Durch diesen Schachzug kommen die Kundschafter zu dem Schluss, dass Gagluiso tatsächlich unermesslich reich sein muss. Daraufhin bittet der König die Katze, ihm dabei behilflich zu sein, seine Tochter mit dem feinen Herrn zu verheiraten. Damit ist der Plan der Katze aufgegangen. Gagliuso bekommt die Königstochter und diese eine so reiche Mitgift, dass Gagliuso tatsächlich bald Besitzer unzähliger Güter und Ländereien ist.

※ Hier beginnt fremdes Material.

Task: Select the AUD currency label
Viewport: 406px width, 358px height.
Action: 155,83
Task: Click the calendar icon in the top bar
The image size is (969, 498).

Als er mit seiner jungen Frau in sein eigenes Schloss reist, jubeln ihm überall Leute am Wegesrand zu. Gerührt verspricht er der Katze, er wolle sie ihr Leben lang ehren und nach ihrem Tod einbalsamieren lassen.
Die Katze traut diesen überschwänglichen Worten nicht. Sie lässt etwas Zeit verstreichen, um ihrerseits kein Misstrauen zu erwecken. Dann legt sie sich im Garten auf den Boden und streckt alle Viere von sich. Gagliusos Frau ist bekümmert (… die arme Katze!). Doch Gagliuso sagt nur, sie solle den Kadaver an einer Pfote packen und wegwerfen. Die Katze springt auf und hält ihm eine Standpauke. Was sie nicht alles für ihn getan habe, und dies sei sein Dank! Dann verschwindet sie auf Nimmerwiedersehen.